[[ Records for this exercise open ]]
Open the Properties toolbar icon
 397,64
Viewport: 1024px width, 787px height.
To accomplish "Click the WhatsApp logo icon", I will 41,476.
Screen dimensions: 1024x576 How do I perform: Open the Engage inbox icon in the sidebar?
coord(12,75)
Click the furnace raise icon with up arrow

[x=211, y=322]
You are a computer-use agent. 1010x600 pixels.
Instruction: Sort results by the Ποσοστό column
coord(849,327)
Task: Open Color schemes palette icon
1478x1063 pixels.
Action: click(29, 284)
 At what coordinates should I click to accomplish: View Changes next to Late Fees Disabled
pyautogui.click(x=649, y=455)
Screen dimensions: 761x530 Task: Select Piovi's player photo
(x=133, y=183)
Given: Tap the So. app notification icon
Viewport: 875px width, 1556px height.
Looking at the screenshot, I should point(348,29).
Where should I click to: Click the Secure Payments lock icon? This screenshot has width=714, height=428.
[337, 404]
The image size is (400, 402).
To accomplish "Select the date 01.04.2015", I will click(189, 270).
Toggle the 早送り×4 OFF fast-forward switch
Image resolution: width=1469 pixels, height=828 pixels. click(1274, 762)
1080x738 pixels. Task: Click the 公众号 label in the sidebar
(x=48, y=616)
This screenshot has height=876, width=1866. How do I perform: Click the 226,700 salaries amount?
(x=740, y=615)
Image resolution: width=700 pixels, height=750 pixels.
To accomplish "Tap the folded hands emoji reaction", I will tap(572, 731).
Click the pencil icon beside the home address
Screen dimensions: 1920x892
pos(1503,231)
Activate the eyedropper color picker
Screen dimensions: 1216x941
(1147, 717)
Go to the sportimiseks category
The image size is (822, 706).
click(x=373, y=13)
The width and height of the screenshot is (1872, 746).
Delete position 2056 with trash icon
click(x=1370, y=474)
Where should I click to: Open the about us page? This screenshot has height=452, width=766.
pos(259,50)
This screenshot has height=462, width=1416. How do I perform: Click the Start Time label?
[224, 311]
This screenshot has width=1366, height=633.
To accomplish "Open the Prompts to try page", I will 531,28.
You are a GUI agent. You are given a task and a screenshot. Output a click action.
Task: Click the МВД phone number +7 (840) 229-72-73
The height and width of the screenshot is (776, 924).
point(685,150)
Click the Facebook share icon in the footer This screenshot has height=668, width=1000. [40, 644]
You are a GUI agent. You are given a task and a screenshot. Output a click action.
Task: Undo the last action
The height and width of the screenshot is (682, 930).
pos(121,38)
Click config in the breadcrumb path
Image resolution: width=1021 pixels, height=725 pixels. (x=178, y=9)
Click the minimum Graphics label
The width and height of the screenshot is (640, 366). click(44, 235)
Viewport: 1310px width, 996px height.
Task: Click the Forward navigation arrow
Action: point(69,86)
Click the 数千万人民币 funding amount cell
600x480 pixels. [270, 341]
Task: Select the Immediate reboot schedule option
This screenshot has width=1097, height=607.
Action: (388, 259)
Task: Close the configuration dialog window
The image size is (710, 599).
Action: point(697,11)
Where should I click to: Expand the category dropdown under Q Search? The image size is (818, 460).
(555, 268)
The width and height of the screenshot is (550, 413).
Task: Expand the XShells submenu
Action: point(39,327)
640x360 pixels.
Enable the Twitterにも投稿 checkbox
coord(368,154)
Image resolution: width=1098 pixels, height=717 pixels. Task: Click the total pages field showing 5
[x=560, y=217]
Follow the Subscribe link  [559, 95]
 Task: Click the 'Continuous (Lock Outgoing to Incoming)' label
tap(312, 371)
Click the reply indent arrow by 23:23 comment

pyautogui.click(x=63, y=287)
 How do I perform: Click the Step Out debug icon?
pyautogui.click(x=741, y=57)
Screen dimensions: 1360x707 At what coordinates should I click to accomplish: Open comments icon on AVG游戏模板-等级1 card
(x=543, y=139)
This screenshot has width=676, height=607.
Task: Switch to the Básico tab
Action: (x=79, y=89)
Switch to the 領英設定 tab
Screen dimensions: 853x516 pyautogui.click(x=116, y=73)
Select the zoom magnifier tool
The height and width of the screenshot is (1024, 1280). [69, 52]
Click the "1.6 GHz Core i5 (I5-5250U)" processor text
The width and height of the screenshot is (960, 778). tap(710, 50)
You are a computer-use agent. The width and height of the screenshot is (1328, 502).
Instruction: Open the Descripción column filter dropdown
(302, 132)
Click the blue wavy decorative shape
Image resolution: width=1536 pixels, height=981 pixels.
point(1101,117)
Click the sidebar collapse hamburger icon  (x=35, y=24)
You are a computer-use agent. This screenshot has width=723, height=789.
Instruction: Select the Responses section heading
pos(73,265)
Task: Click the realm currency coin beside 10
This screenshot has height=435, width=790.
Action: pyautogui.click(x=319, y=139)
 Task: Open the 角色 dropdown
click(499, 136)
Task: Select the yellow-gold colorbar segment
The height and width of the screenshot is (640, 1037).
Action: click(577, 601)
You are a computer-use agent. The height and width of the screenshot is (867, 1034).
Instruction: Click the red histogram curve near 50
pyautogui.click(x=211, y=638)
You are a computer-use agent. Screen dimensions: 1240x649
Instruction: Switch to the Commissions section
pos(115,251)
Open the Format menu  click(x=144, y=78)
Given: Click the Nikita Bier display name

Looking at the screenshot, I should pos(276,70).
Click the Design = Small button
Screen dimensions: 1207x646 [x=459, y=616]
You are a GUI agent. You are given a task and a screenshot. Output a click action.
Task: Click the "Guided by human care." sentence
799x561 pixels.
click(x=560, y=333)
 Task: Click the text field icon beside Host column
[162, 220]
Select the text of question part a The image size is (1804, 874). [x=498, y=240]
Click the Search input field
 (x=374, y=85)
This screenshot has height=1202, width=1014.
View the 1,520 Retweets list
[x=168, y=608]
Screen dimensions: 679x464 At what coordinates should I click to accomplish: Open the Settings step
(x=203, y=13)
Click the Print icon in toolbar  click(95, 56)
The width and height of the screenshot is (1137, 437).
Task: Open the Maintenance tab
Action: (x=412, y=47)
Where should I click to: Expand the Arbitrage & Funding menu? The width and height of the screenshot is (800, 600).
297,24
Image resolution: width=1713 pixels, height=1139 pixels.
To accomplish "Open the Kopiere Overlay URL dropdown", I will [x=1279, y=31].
[[ Records for this exercise closed ]]
Problem:
From the first entry above to the last, repeat everything exactly.

Answer to the exercise:
Open the Properties toolbar icon
 397,64
Viewport: 1024px width, 787px height.
To accomplish "Click the WhatsApp logo icon", I will 41,476.
Screen dimensions: 1024x576 How do I perform: Open the Engage inbox icon in the sidebar?
coord(12,75)
Click the furnace raise icon with up arrow

[x=211, y=322]
You are a computer-use agent. 1010x600 pixels.
Instruction: Sort results by the Ποσοστό column
coord(849,327)
Task: Open Color schemes palette icon
1478x1063 pixels.
Action: click(29, 284)
 At what coordinates should I click to accomplish: View Changes next to Late Fees Disabled
pyautogui.click(x=649, y=455)
Screen dimensions: 761x530 Task: Select Piovi's player photo
(x=133, y=183)
Given: Tap the So. app notification icon
Viewport: 875px width, 1556px height.
Looking at the screenshot, I should point(348,29).
Where should I click to: Click the Secure Payments lock icon? This screenshot has width=714, height=428.
[337, 404]
The image size is (400, 402).
To accomplish "Select the date 01.04.2015", I will click(189, 270).
Toggle the 早送り×4 OFF fast-forward switch
Image resolution: width=1469 pixels, height=828 pixels. click(1274, 762)
1080x738 pixels. Task: Click the 公众号 label in the sidebar
(x=48, y=616)
This screenshot has height=876, width=1866. How do I perform: Click the 226,700 salaries amount?
(x=740, y=615)
Image resolution: width=700 pixels, height=750 pixels.
To accomplish "Tap the folded hands emoji reaction", I will tap(572, 731).
Click the pencil icon beside the home address
Screen dimensions: 1920x892
pos(1503,231)
Activate the eyedropper color picker
Screen dimensions: 1216x941
(1147, 717)
Go to the sportimiseks category
The image size is (822, 706).
click(x=373, y=13)
The width and height of the screenshot is (1872, 746).
Delete position 2056 with trash icon
click(x=1370, y=474)
Where should I click to: Open the about us page? This screenshot has height=452, width=766.
pos(259,50)
This screenshot has height=462, width=1416. How do I perform: Click the Start Time label?
[224, 311]
This screenshot has width=1366, height=633.
To accomplish "Open the Prompts to try page", I will 531,28.
You are a GUI agent. You are given a task and a screenshot. Output a click action.
Task: Click the МВД phone number +7 (840) 229-72-73
The height and width of the screenshot is (776, 924).
point(685,150)
Click the Facebook share icon in the footer This screenshot has height=668, width=1000. [40, 644]
You are a GUI agent. You are given a task and a screenshot. Output a click action.
Task: Undo the last action
The height and width of the screenshot is (682, 930).
pos(121,38)
Click config in the breadcrumb path
Image resolution: width=1021 pixels, height=725 pixels. (x=178, y=9)
Click the minimum Graphics label
The width and height of the screenshot is (640, 366). click(44, 235)
Viewport: 1310px width, 996px height.
Task: Click the Forward navigation arrow
Action: point(69,86)
Click the 数千万人民币 funding amount cell
600x480 pixels. [270, 341]
Task: Select the Immediate reboot schedule option
This screenshot has width=1097, height=607.
Action: (388, 259)
Task: Close the configuration dialog window
The image size is (710, 599).
Action: point(697,11)
Where should I click to: Expand the category dropdown under Q Search? The image size is (818, 460).
(555, 268)
The width and height of the screenshot is (550, 413).
Task: Expand the XShells submenu
Action: point(39,327)
640x360 pixels.
Enable the Twitterにも投稿 checkbox
coord(368,154)
Image resolution: width=1098 pixels, height=717 pixels. Task: Click the total pages field showing 5
[x=560, y=217]
Follow the Subscribe link  [559, 95]
 Task: Click the 'Continuous (Lock Outgoing to Incoming)' label
tap(312, 371)
Click the reply indent arrow by 23:23 comment

pyautogui.click(x=63, y=287)
 How do I perform: Click the Step Out debug icon?
pyautogui.click(x=741, y=57)
Screen dimensions: 1360x707 At what coordinates should I click to accomplish: Open comments icon on AVG游戏模板-等级1 card
(x=543, y=139)
This screenshot has width=676, height=607.
Task: Switch to the Básico tab
Action: (x=79, y=89)
Switch to the 領英設定 tab
Screen dimensions: 853x516 pyautogui.click(x=116, y=73)
Select the zoom magnifier tool
The height and width of the screenshot is (1024, 1280). [69, 52]
Click the "1.6 GHz Core i5 (I5-5250U)" processor text
The width and height of the screenshot is (960, 778). tap(710, 50)
You are a computer-use agent. The width and height of the screenshot is (1328, 502).
Instruction: Open the Descripción column filter dropdown
(302, 132)
Click the blue wavy decorative shape
Image resolution: width=1536 pixels, height=981 pixels.
point(1101,117)
Click the sidebar collapse hamburger icon  (x=35, y=24)
You are a computer-use agent. This screenshot has width=723, height=789.
Instruction: Select the Responses section heading
pos(73,265)
Task: Click the realm currency coin beside 10
This screenshot has height=435, width=790.
Action: pyautogui.click(x=319, y=139)
 Task: Open the 角色 dropdown
click(499, 136)
Task: Select the yellow-gold colorbar segment
The height and width of the screenshot is (640, 1037).
Action: click(577, 601)
You are a computer-use agent. The height and width of the screenshot is (867, 1034).
Instruction: Click the red histogram curve near 50
pyautogui.click(x=211, y=638)
You are a computer-use agent. Screen dimensions: 1240x649
Instruction: Switch to the Commissions section
pos(115,251)
Open the Format menu  click(x=144, y=78)
Given: Click the Nikita Bier display name

Looking at the screenshot, I should pos(276,70).
Click the Design = Small button
Screen dimensions: 1207x646 [x=459, y=616]
You are a GUI agent. You are given a task and a screenshot. Output a click action.
Task: Click the "Guided by human care." sentence
799x561 pixels.
click(x=560, y=333)
 Task: Click the text field icon beside Host column
[162, 220]
Select the text of question part a The image size is (1804, 874). [x=498, y=240]
Click the Search input field
 (x=374, y=85)
This screenshot has height=1202, width=1014.
View the 1,520 Retweets list
[x=168, y=608]
Screen dimensions: 679x464 At what coordinates should I click to accomplish: Open the Settings step
(x=203, y=13)
Click the Print icon in toolbar  click(95, 56)
The width and height of the screenshot is (1137, 437).
Task: Open the Maintenance tab
Action: (x=412, y=47)
Where should I click to: Expand the Arbitrage & Funding menu? The width and height of the screenshot is (800, 600).
297,24
Image resolution: width=1713 pixels, height=1139 pixels.
To accomplish "Open the Kopiere Overlay URL dropdown", I will [x=1279, y=31].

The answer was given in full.